Exercise prompt
Pick out every line in the items below that contains the word "Toggle", and copy each of those lines in full.

========

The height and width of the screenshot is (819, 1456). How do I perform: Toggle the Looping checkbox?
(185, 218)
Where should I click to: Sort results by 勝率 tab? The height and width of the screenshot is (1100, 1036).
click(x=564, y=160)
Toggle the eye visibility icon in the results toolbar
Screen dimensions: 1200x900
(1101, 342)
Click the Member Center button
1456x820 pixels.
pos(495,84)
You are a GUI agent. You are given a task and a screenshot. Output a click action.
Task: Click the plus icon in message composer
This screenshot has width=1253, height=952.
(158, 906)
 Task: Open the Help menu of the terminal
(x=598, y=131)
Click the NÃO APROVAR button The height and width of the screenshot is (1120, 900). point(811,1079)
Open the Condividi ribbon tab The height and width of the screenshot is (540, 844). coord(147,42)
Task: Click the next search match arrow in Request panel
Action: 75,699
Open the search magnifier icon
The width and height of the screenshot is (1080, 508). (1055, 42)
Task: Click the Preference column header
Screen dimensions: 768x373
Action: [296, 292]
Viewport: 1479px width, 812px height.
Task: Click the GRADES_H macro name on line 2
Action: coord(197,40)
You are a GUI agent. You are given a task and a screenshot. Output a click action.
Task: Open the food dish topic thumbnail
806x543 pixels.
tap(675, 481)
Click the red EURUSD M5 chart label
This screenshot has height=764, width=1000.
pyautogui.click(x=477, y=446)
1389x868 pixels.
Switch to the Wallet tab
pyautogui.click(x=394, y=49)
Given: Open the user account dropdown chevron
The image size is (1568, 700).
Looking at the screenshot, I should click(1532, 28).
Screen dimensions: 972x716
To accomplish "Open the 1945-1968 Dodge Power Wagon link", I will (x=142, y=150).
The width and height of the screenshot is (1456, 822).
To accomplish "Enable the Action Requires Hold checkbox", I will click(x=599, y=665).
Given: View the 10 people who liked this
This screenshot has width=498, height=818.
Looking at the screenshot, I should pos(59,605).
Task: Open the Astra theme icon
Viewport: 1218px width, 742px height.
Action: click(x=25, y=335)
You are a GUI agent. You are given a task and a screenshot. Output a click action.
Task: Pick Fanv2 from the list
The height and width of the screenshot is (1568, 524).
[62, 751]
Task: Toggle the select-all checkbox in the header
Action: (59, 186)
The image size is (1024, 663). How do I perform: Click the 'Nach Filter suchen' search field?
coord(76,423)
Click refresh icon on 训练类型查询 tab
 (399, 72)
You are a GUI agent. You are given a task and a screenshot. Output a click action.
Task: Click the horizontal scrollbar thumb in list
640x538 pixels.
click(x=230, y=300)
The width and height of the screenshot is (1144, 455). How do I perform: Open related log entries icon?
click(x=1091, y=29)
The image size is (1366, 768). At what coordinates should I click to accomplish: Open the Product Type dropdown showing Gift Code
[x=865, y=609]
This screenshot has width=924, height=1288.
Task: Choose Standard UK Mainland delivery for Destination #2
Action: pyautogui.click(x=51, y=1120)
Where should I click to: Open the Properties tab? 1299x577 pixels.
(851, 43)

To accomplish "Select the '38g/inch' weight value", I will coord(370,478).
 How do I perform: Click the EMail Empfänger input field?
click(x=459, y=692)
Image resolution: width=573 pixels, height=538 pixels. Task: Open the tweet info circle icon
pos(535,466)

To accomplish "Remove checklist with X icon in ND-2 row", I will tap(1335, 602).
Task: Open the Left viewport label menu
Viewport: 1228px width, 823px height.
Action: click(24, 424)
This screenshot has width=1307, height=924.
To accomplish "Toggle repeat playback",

========

Answer for this exercise
The height and width of the screenshot is (819, 1456). How do I perform: Toggle the Looping checkbox?
Toggle the eye visibility icon in the results toolbar
Task: Toggle the select-all checkbox in the header
To accomplish "Toggle repeat playback",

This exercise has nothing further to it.